"Do you know?"
"I wish I did know," the young man answered peevishly. "To Niort, it may
be. Or presently he will double back and recross the Loire."
"He would have gone by Cholet to Niort," La Tribe said. "The direction
is rather that of Rochelle. God grant we be bound thither!"
"Or to Vrillac," the Countess cried, clasping her hands in the darkness.
"Can it be to Vrillac he is going?"
The minister shook his head.
"Ah, let it be to Vrillac!" she cried, a thrill in her voice. "We should
be safe there. And he would be safe."
"Safe?" echoed a fourth and deeper voice. And out of the darkness beside
them loomed a tall figure.
The minister looked and leapt to his feet. Tignonville rose more slowly.
The voice was Tavannes'. "And where am I to be safe?" he repeated
slowly, a faint ring of saturnine amusement in his tone.
"At Vrillac!" she cried. "In my house, Monsieur!"
He was silent a moment.
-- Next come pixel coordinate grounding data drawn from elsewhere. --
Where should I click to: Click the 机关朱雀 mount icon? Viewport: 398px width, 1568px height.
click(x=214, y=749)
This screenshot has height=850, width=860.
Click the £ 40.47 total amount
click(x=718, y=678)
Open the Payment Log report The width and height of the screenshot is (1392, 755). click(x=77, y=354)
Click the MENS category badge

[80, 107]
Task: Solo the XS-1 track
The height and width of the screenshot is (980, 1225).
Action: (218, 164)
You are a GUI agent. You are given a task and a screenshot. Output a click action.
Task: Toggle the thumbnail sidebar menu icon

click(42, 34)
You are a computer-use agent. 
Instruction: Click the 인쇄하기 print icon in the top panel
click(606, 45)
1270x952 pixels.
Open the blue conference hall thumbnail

Then, "Your house, Madame? In which direction
is it, from here?"
"Westwards," she answered impulsively, her voice quivering with eagerness
and emotion and hope. "Westwards, Monsieur--on the sea. The causeway
from the land is long, and ten can hold it against ten hundred."
"Westwards? And how far westwards?"
Tignonville answered for her; in his tone throbbed the same eagerness,
the same anxiety, which spoke in hers.